On Dec. 13, 1862, McLaughlin was wounded in the arm by an artillery shell during the Irish Brigade's disastrous charge on Marye's Heights at Fredericksburg. He was transported across the Rappahannock River to a makeshift hospital and then on to Washington, where hospitals were set up throughout the capital to care for thousands of sick and wounded soldiers.

Nine days after the battle, McLaughlin took a turn for the worse. Perhaps wracked by infection as well as other effects of his wound, the 39-year-old soldier died on Dec. 22. Two days later, William H, Channing, a chaplain at Stanton Hospital, jotted a few lines about McLaughlin's sad end to the soldier's brother-in-law back in Massachusetts. (See complete transcription of note below.) The cause of death was "mortification of the arm," wrote Channing, who noted "all was done for him that was possible under the circumstances."

"His life," the chaplain added, "could not be saved."

McLaughlin's death was particularly tragic. He left behind two orphaned children, 14-year-old Mary and 8-year-old George, whose Irish-born mother, Mary, had died of consumption in 1858. Peter Kirlan, McLaughlin's brother-in-law, traveled to Washington, recovered James' body and returned with the remains to Massachusetts, where he was buried in a cemetery in Watertown.

James McLauglin's grave in
Catholic Mount Auburn Cemetery
in Watertown, Mass.
(Find a Grave)
Cared for by family members, Mary and George eventually received a small government pension because of their father's death. After his sister's death from consumption in 1867, George sought an increase in his monthly minor's pension from the government. The outcome of his case is unknown.

X X X

Stanton Hospital
Monday, Wash. D.C.
Dec. 24, 1862


To Mr. Peter Kirlan 
East Cambridge, Mass

Sir:

You will be pained to learn that your friend and correspondent, Sergt. J. C. McLaughlin of the 28th Mass., Co. A, died on the 22 inst. of mortification in the arm produced by the terrible wound which he received at the Battle of Fredericksburg.
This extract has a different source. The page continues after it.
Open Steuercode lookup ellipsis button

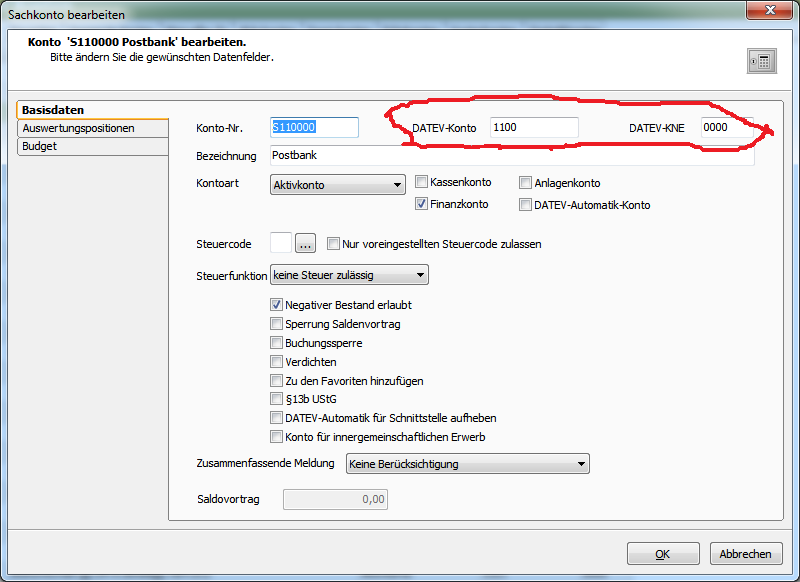point(306,244)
All was done for him that was possible under the circumstances. His life could not have been saved. Will you communicate to his friends the sad intelligence that this brave man died, as became a gallant soldier, and let the knowledge of his heroic fidelity to duty be their consolation. The priest who attended upon him in his last hours will probably write to you or to his parish. He will be buried today in the cemetery at the Soldiers Home. .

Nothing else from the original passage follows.